Why eos?

William F. Hammond

The GELLMU article document type has an end-of-sentence mark eos, which is a defined-empty XML element, corresponding to the concept of sentence in languages such as English and French. But there is no provision for regarding a western sentence itself as an XML element. Why?

There are two reasons.

Sometimes one wants to begin a display in the middle of a sentence. Then it can happen that the display is the last part of the sentence. It is a formal rule of XML that if an element begins inside another element, then the second element must be closed before the first element is closed. Following this rule, when a display is the last part of a sentence, the display must be ended before the sentence is ended. As a consequence an XML processor must usually work very hard to place the sentence-ending punctuation mark correctly.

Is this just a technical XML issue? Not really.

The second reason for modeling an end-of-sentence mark but not a sentence is that some literary use of a language such as English does not actually resolve into clean sentence units even though end-of-sentence punctuation is used.

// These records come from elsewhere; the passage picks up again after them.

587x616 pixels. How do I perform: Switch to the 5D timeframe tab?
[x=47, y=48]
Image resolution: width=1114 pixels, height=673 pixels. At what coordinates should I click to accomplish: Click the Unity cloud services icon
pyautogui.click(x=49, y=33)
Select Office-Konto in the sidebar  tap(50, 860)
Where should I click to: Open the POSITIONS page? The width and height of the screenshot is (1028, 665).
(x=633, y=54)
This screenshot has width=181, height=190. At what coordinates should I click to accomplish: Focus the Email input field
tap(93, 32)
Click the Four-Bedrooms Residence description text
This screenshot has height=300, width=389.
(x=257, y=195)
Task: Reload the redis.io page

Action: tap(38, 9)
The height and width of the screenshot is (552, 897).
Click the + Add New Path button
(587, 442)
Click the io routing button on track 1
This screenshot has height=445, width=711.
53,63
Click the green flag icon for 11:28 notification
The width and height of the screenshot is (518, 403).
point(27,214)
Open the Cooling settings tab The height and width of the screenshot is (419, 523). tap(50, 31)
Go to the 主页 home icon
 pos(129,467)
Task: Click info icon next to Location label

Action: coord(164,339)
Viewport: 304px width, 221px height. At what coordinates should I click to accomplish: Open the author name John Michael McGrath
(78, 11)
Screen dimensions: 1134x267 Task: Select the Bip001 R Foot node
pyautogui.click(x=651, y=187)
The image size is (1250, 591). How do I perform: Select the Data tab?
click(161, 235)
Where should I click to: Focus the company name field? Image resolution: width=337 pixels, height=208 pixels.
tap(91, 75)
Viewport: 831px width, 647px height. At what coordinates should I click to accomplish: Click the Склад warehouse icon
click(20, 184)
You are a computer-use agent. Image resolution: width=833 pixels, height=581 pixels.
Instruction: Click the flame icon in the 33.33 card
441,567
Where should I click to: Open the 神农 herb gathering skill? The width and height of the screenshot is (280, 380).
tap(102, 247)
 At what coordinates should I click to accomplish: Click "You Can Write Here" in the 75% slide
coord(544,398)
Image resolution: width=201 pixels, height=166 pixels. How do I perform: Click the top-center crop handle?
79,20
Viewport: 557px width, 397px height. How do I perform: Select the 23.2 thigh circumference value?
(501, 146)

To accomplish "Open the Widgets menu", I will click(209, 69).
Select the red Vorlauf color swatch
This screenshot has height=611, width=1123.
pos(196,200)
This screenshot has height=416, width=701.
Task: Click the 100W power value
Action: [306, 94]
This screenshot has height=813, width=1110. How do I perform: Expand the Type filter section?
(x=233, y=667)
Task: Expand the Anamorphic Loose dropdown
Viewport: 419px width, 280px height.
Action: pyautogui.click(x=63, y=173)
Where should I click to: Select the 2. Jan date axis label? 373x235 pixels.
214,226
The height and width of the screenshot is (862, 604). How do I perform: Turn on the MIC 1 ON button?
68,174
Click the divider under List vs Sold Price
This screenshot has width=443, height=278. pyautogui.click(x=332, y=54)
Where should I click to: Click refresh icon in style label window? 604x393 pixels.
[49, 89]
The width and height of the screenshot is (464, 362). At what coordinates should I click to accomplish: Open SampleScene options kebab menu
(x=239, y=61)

One could argue that when a sentence is used, it could be marked up with a sentence element*1*. In that event it is unlikely that authors would want to be required to insert end-of-sentence marks explicitly. Moreover, there would be something of a dilemma for the XML processor if it happens to notice an item of CDATA at the end of a sentence that appears to be an end-of-sentence mark. There would still be the vexation caused by a display that ends a sentence. And would authors use the sentence element?

Will authors want to use the explicit eos rather than the simple CDATA punctuation mark ‘.’? If so, how is the sequence “.<eos/>” to be handled by a processor?

Authors are the end users, and authors need convenience. Reasonable convenience lies in the convention that began with the dawn of the mechanical typewriter:

A sentence is ended with a period followed either by a newline or by two or more blank spaces.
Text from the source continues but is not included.